Grokking the Sequent Calculus (Functional Pearl) (2406.14719v1)

Abstract: The sequent calculus is a proof system which was designed as a more symmetric alternative to natural deduction. The {\lambda}{\mu}{\mu}-calculus is a term assignment system for the sequent calculus and a great foundation for compiler intermediate languages due to its first-class representation of evaluation contexts. Unfortunately, only experts of the sequent calculus can appreciate its beauty.
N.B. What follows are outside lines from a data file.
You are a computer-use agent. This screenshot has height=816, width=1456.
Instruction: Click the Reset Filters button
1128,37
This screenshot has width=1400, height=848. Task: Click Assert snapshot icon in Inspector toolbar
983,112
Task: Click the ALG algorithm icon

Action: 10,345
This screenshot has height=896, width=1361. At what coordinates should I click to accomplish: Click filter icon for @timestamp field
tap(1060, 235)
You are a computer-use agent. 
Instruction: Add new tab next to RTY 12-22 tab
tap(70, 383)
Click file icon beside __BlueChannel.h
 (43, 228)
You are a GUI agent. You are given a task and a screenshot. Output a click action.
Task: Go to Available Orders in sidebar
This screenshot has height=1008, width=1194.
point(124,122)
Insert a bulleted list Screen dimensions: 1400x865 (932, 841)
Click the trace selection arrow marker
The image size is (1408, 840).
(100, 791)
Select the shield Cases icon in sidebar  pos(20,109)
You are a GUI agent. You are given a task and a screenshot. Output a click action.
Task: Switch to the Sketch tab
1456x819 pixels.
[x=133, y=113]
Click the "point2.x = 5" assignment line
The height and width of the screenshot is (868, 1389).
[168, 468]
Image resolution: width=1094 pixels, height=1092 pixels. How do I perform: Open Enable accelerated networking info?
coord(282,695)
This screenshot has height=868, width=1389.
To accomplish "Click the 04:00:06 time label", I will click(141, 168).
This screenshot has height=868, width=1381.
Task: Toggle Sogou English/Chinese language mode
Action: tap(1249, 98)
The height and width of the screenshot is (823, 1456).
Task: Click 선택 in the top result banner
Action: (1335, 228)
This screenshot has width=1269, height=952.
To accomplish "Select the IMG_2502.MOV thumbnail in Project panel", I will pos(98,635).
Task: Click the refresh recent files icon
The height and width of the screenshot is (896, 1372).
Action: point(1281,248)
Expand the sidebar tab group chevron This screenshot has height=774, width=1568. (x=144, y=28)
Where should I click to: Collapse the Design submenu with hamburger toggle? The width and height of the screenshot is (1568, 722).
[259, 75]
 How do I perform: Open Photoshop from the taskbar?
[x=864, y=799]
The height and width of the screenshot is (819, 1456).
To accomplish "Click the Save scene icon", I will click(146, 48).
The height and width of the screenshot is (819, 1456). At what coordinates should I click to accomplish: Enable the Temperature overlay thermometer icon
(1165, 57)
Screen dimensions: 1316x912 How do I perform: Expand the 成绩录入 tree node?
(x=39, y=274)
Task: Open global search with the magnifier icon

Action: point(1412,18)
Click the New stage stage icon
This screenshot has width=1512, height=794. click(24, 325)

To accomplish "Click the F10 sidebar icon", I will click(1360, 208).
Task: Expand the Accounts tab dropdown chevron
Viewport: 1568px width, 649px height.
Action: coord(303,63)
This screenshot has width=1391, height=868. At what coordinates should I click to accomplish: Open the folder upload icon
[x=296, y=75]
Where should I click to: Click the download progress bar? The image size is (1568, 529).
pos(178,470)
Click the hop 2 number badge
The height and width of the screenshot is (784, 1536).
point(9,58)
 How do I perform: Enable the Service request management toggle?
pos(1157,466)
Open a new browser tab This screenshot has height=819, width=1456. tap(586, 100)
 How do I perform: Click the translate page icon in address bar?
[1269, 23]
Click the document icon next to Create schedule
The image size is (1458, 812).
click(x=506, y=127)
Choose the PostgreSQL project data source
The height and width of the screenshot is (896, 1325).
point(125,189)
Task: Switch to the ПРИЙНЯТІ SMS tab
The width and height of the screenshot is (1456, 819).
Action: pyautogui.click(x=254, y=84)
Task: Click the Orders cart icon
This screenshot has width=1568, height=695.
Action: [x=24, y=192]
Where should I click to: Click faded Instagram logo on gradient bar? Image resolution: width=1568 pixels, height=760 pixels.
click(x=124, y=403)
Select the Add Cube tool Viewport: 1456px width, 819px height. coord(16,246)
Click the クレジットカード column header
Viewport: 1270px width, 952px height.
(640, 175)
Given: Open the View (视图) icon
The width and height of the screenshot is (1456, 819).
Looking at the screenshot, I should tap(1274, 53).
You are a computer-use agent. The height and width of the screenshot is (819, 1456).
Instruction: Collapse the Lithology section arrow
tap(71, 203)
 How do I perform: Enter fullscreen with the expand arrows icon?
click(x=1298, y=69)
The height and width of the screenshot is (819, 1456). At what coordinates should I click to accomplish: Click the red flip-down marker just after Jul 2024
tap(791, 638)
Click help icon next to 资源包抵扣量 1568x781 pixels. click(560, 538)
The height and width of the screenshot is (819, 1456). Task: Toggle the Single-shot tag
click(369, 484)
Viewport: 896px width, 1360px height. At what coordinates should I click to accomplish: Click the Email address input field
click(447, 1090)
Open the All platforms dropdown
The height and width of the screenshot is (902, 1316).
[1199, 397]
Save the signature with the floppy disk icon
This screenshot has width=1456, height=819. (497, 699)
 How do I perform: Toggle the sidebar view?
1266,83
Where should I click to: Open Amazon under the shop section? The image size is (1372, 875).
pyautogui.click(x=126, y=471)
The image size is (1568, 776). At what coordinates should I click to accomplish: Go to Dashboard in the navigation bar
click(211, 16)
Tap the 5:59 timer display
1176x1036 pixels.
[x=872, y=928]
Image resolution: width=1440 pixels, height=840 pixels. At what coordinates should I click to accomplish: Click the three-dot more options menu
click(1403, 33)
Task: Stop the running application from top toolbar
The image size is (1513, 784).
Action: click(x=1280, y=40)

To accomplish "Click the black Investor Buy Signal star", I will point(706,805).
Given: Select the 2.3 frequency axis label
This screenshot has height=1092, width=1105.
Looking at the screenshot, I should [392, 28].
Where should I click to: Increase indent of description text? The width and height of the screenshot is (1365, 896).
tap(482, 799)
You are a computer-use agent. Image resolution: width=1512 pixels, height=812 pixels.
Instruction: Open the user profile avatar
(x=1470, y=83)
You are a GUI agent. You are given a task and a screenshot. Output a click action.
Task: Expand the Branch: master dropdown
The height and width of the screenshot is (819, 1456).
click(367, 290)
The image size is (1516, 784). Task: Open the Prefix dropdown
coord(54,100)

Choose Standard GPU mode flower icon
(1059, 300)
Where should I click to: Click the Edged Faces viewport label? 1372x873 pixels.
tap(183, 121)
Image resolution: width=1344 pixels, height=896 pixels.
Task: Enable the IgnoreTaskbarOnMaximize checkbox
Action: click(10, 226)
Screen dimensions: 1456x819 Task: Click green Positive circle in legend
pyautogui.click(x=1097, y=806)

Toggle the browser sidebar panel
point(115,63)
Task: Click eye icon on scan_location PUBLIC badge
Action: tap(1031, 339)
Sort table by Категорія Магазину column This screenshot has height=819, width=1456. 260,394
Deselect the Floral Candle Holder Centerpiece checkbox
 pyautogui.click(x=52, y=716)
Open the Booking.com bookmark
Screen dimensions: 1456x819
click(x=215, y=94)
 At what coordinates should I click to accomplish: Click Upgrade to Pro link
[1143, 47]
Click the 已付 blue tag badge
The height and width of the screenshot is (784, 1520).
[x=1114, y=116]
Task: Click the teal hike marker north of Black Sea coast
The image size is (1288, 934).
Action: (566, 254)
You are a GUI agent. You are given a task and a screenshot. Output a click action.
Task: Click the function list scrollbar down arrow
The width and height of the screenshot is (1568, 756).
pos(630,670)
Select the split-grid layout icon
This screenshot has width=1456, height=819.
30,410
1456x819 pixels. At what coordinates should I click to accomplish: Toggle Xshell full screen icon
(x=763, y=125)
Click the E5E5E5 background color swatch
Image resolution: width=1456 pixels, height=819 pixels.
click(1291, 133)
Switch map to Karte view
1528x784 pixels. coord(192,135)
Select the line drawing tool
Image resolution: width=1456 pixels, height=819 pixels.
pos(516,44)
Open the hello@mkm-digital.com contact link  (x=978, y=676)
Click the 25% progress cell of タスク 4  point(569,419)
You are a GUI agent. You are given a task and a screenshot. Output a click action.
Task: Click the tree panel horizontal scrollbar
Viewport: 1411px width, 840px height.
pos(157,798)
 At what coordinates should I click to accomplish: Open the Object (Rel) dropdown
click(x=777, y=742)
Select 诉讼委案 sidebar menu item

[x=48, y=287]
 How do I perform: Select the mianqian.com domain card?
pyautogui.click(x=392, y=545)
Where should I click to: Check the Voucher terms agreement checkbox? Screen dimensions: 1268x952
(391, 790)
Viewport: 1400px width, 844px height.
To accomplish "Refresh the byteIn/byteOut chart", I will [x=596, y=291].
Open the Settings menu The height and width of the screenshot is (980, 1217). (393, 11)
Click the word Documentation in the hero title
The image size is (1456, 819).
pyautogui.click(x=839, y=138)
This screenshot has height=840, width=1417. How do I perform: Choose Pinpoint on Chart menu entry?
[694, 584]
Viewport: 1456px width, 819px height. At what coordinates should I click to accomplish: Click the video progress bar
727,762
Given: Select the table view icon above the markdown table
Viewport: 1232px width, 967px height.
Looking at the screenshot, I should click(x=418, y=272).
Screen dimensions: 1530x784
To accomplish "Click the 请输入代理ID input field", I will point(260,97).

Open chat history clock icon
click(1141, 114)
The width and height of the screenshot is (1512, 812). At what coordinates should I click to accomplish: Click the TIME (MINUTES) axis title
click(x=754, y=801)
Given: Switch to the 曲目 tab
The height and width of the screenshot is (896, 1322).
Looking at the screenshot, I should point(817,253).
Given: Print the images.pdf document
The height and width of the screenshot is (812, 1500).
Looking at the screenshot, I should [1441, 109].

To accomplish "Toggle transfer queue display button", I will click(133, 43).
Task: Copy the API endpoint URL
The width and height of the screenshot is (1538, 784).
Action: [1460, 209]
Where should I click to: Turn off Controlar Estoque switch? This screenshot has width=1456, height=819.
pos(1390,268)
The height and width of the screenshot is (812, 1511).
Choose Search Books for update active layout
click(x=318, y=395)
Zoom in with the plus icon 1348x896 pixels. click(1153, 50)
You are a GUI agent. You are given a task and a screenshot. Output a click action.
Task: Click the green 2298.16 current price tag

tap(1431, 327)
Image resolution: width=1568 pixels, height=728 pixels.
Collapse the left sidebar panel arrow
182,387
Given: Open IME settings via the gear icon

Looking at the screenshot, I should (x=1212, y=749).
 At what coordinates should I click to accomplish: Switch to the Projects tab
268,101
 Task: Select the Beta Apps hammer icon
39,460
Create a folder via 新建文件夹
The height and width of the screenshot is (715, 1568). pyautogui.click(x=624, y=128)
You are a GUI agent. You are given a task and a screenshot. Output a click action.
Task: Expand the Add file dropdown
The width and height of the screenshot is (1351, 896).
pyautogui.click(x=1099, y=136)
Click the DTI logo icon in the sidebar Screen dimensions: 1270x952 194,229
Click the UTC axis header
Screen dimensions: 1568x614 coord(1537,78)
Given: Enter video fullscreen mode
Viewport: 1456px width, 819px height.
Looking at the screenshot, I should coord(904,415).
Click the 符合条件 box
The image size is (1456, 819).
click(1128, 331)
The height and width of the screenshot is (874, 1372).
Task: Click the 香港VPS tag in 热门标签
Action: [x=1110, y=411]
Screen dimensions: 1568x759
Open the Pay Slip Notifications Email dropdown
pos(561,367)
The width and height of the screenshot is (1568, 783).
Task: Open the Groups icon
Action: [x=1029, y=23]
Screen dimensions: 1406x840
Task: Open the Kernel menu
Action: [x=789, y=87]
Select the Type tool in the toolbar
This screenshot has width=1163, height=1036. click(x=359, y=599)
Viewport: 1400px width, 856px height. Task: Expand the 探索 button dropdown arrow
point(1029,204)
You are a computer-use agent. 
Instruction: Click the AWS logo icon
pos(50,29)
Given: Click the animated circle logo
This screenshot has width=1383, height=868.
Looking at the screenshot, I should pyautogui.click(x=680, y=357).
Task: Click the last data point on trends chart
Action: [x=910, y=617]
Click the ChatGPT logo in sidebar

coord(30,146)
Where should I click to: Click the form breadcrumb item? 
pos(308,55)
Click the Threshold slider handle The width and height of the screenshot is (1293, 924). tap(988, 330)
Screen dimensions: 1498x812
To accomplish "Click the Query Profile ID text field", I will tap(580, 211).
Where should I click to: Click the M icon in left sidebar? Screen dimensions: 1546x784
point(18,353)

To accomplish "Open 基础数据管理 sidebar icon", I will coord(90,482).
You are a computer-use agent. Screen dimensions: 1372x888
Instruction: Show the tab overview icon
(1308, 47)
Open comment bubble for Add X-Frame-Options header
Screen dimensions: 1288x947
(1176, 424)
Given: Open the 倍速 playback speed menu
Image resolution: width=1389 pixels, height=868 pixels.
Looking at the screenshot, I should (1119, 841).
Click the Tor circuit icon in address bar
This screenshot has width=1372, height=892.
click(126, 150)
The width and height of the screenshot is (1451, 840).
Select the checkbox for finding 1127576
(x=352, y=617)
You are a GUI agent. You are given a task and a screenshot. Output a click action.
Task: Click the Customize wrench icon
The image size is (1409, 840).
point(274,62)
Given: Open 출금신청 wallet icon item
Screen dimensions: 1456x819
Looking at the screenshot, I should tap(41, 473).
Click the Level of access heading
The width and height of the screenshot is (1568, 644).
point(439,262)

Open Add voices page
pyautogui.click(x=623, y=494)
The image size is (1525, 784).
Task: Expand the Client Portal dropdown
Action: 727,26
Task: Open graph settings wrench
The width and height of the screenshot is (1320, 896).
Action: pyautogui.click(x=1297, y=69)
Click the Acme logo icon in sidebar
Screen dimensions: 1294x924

To remedy this, we present the first introduction to the {\lambda}{\mu}{\mu}-calculus which is not directed at type theorists or logicians but at compiler hackers and programming-language enthusiasts. We do this by writing a compiler from a small but interesting surface language to the {\lambda}{\mu}{\mu}-calculus as a compiler intermediate language.

• The paper introduces the λμμ-calculus as an effective intermediate language by emphasizing first-class evaluation contexts.
• The authors showcase practical applications with examples like optimized list multiplication that efficiently handle control effects.
• The study explores data-codata duality and refined typing rules, suggesting new avenues for robust compiler optimizations.

An Exploration of the 𝜆𝜇𝜇-Calculus as an Intermediate Language for Compilers

The paper "Grokking the Sequent Calculus (Functional Pearl)" provides an articulate and detailed exploration of the 𝜆𝜇𝜇-calculus, illustrating its potential as a compiler intermediate language. The research primarily aims to render the beauty and efficacy of this calculus accessible to those outside the conventional domains of type theory and logic, specifically targeting compiler developers and programming enthusiasts who might leverage these insights for practical applications.

Core Concepts and Contributions

The core objective of this work is to introduce the 𝜆𝜇𝜇-calculus through an approachable lens, shedding light on its applications beyond its typical audience of logicians. The authors achieve this by articulating the 𝜆𝜇𝜇-calculus's ability to serve as a robust foundation for the intermediate languages of compilers, attributed mainly to its adept management of evaluation contexts as first-class entities. This is significant in the compiler design domain, where optimization and precise control over evaluation strategy are paramount.

Technical Exposition

The paper begins by establishing a comprehensive understanding of the 𝜆𝜇𝜇-calculus, elucidating its syntax and operational semantics. Key to this calculus is its handling of evaluation contexts as first-class citizens—allowing powerful syntactic constructs that can optimize common programming patterns like pattern matching and function applications.

The authors provide numerous examples to illustrate the concept, including an optimized list multiplication function featuring early exit conditions upon encountering a zero. This example underscores the control effects that the 𝜆𝜇𝜇-calculus can capture and translate into efficiently compiled code. Such control effects are traditionally challenging to represent and optimize in languages reliant solely on the lambda calculus.

The discourse extends to cover foundational typing rules, ensuring that terms remain well-typed throughout transformations—a cornerstone for maintaining program correctness during compilation.

Numerical and Theoretical Findings

A significant theoretical contribution is the delineation of data and codata duality, highlighting how sequent-calculus-based languages elegantly expose symmetries and dualities obscured in other paradigms. These properties have profound implications for understanding type dualities like strict versus lazy evaluation and the duality between data constructors and codata destructors.

Implications and Future Directions

This work implies numerous practical applications. Most prominently, it positions the 𝜆𝜇𝜇-calculus as a candidate for future compilers designed to harness its expressive power and optimize complex programs more effectively. This insight could prompt a shift towards incorporating such calculi in modern compiler architectures, facilitating more seamless introduction of optimization passes traditionally cumbersome under conventional intermediate representations like CPS.

From a theoretical perspective, the paper encourages reconsidering existing paradigms wherein type symmetry and evaluation strategies could be unified into a more harmonious system. The discussion on polarities and potential mixed evaluation strategies exemplifies the depth of untapped research potential following this paper.

Conclusion

In summary, "Grokking the Sequent Calculus (Functional Pearl)" thoughtfully bridges advanced theoretical concepts with practical compiler design requirements. By demystifying the 𝜆𝜇𝜇-calculus and fostering its understanding among a broader audience, the authors not only expand its applicability but also invite ongoing research and exploration into refining and extending this powerful calculus. For practitioners and researchers in the field of compiler construction and programming language theory, this exposition offers valuable insights and a robust framework for future investigations.